Une recherche canadienne menée auprès de plus de 5 400 enfants entre 2008 et 2023 révèle un lien troublant entre l’exposition aux écrans en petite enfance et les résultats scolaires ultérieurs. Les tablettes et téléphones, omniprésents dans les foyers modernes, soulèvent des questions fondamentales sur leur impact cognitif durant les années cruciales du développement cérébral des jeunes enfants.
Publiée dans la revue JAMA Network Open, cette étude menée par l’Université de Toronto démontre que chaque heure quotidienne supplémentaire d’écran réduit de 9 à 10% les probabilités de bonnes performances aux tests standardisés de lecture et mathématiques. Ces résultats demeurent significatifs indépendamment du niveau d’éducation parentale ou du revenu familial, établissant une corrélation robuste entre temps d’écran et réussite académique.
Les scientifiques proposent deux explications principales à ce phénomène préoccupant. Premièrement, le temps d’écran remplace les activités essentielles au développement cognitif : jeu libre, apprentissage interactif et exploration active. Deuxièmement, l’exposition prolongée à des stimulations rapides pourrait modifier les réseaux neuronaux impliqués dans la concentration, la lecture et le raisonnement abstrait, ralentissant ainsi l’acquisition des compétences fondamentales.
Au-delà de la télévision classique, les jeux vidéo et réseaux sociaux produisent des effets particulièrement nuisibles. Les filles utilisant intensivement les jeux vidéo montrent une baisse notable en lecture et mathématiques dès la troisième année, suggérant que le contenu consommé influence autant que la durée totale d’exposition.
Face à ces conclusions, les experts préconisent des interventions précoces impliquant parents, enseignants et professionnels.
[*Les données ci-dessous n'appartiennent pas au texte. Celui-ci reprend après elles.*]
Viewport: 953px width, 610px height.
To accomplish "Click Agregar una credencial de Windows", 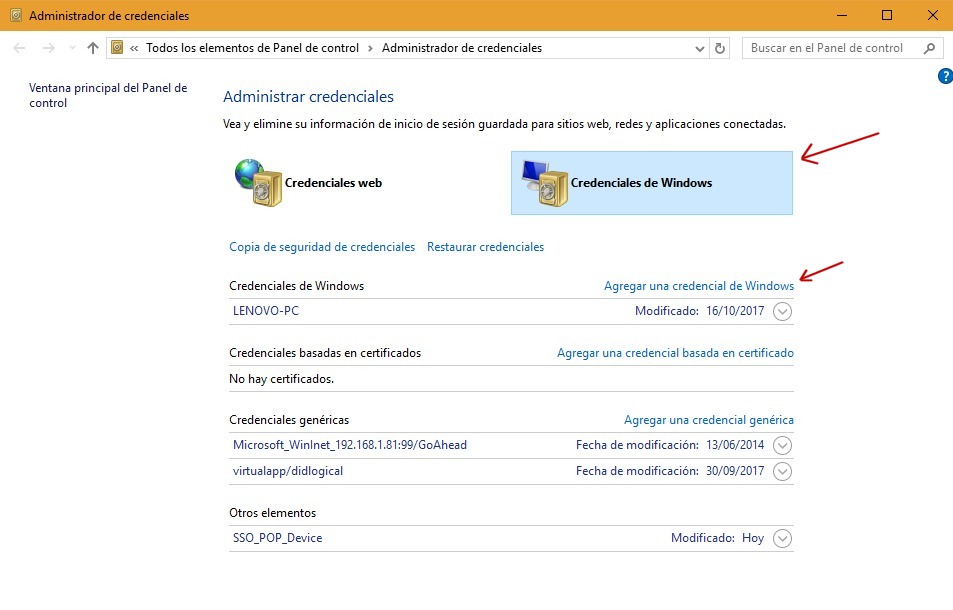I will pyautogui.click(x=698, y=286).
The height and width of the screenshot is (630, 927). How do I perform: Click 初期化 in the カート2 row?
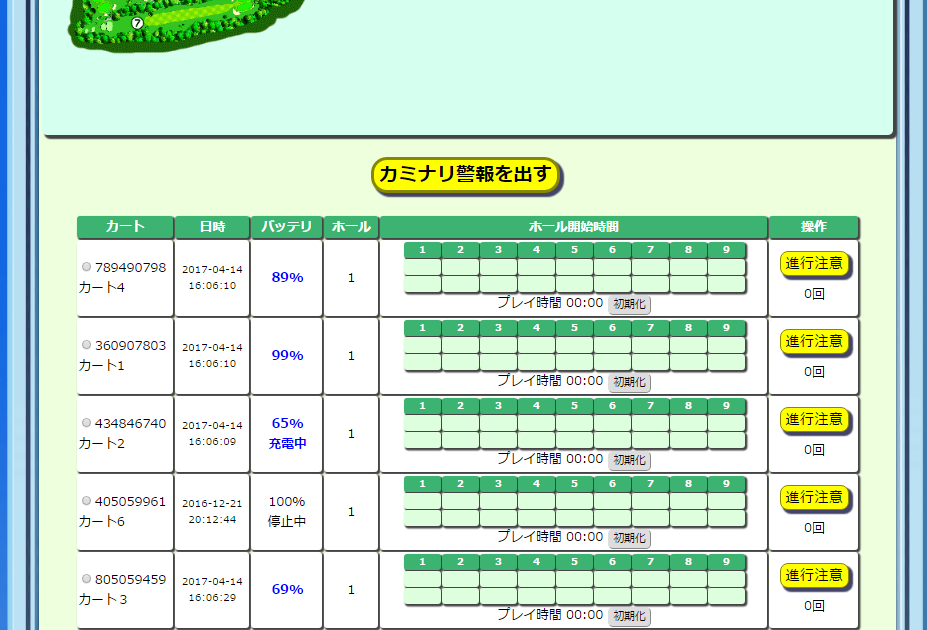pyautogui.click(x=629, y=460)
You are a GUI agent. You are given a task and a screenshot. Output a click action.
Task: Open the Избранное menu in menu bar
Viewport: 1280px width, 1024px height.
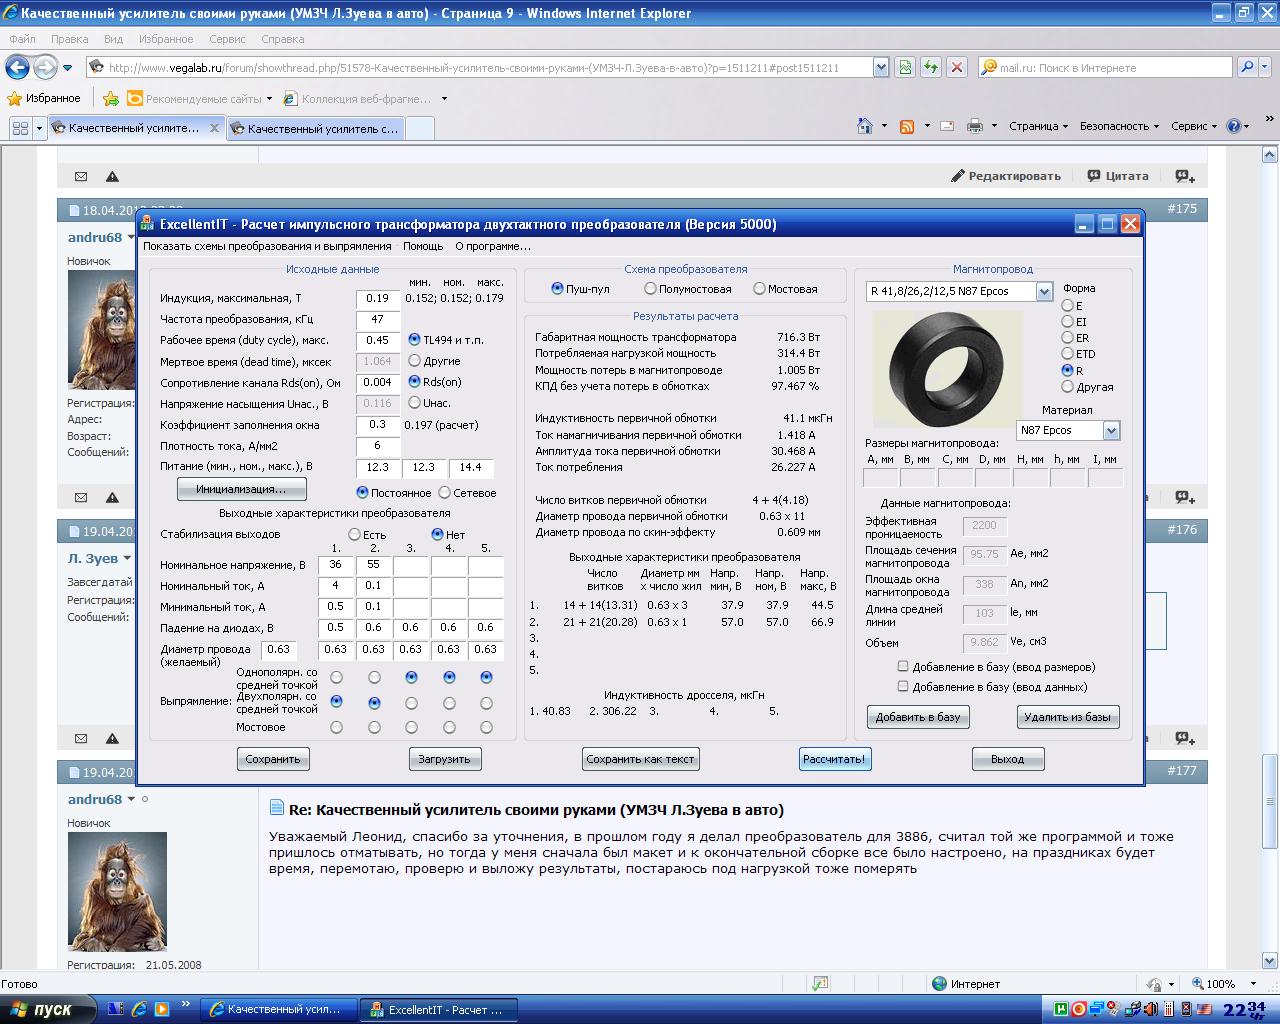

Limiter l’écran à une heure quotidienne pour les enfants de 2 à 5 ans constitue une recommandation établie. Cependant, l’étude souligne que tous les temps d’écran ne sont pas équivalents : un programme éducatif regardé en famille n’aura pas les mêmes conséquences qu’une succession de vidéos algorithmiques.
Trouver un équilibre entre innovation numérique et développement harmonieux devient prioritaire pour les familles contemporaines. Les chercheurs invitent à redécouvrir des pratiques anciennes : lectures partagées, jeux non numériques et interactions réelles. C’est en repensant consciemment la place de la technologie dès la petite enfance que parents et éducateurs protégeront les fondations cognitives des enfants.